I apologize in advance, but I am new to windows 2012 and haven't found the answers online. After migrating shares to Windows Server 2012 we are discovering that all domain users have read/write access. This appears to be because:
- We grant share Full Control to everyone, intending that the NTFS security permissions will control folder/file access.
- At the root of each drive on the servers the local users group is granted ntfs read-only + special permissions of Create files / write data and Create folders / append data, and that this is inherited by all subfolders.
- The local users group contains the domain users group.
- When we copied over the share data the default permissions weren't evaluated, but assumed not be this generous.
I have looked for a listing of the default permissions in a new ntfs file system, but haven't found them documented. I have also looked for and failed to find a best practice guide covering share setup that also points out that these permissions exist.

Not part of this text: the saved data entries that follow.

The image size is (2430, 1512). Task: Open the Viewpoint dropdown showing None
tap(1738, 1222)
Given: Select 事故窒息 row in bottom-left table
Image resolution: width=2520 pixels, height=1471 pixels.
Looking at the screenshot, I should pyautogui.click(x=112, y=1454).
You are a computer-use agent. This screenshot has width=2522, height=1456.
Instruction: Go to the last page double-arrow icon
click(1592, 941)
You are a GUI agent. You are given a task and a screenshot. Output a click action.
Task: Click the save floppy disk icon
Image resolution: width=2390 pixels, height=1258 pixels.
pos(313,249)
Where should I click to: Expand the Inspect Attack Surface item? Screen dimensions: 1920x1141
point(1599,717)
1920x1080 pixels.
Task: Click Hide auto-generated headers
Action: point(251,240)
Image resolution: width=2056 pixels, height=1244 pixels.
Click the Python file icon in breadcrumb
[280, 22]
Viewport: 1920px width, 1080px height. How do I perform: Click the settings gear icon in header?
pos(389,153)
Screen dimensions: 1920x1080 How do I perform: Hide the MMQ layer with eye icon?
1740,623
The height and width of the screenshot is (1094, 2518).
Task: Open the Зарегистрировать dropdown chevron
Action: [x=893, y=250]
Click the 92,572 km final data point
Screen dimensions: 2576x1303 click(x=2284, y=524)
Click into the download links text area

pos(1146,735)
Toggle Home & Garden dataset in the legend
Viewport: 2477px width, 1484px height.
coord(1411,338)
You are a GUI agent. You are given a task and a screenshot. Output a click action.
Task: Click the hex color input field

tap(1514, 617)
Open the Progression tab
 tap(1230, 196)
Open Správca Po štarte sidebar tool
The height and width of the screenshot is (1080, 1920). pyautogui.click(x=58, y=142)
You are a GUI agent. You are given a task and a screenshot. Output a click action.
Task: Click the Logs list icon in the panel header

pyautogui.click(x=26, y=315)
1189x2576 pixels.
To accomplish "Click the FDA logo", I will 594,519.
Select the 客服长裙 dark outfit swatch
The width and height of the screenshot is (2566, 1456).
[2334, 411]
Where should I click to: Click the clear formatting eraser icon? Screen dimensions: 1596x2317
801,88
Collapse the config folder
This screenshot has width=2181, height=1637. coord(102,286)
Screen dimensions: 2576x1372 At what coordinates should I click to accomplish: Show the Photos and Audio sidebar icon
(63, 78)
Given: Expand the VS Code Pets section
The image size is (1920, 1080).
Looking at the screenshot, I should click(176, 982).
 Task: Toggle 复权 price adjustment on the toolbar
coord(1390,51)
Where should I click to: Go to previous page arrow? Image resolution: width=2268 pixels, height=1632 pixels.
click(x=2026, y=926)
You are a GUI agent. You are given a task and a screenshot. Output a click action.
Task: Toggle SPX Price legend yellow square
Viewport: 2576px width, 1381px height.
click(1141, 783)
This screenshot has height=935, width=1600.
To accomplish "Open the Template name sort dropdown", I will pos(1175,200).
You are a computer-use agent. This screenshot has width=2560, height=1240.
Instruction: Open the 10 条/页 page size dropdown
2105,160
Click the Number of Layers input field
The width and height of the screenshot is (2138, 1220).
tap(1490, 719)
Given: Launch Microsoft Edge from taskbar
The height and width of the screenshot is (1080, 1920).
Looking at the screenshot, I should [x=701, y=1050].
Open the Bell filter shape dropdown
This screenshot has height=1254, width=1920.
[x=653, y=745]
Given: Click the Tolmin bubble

I could fix it by breaking inheritance and then not allowing the local users permission to be inherited, but I would prefer to change it at the root level of the drive, or by possibly changing the deployment image to not grant them. But I also don't want to break anything by doing this.
So my questions are:
- Is this the default Windows 2012 ntfs permission for the local users group?
- If so, would somebody explain why?
- If not, what are the default 2012 permissions for the local users group?
- Assuming that this is the default, where can I find the best practice process to address this?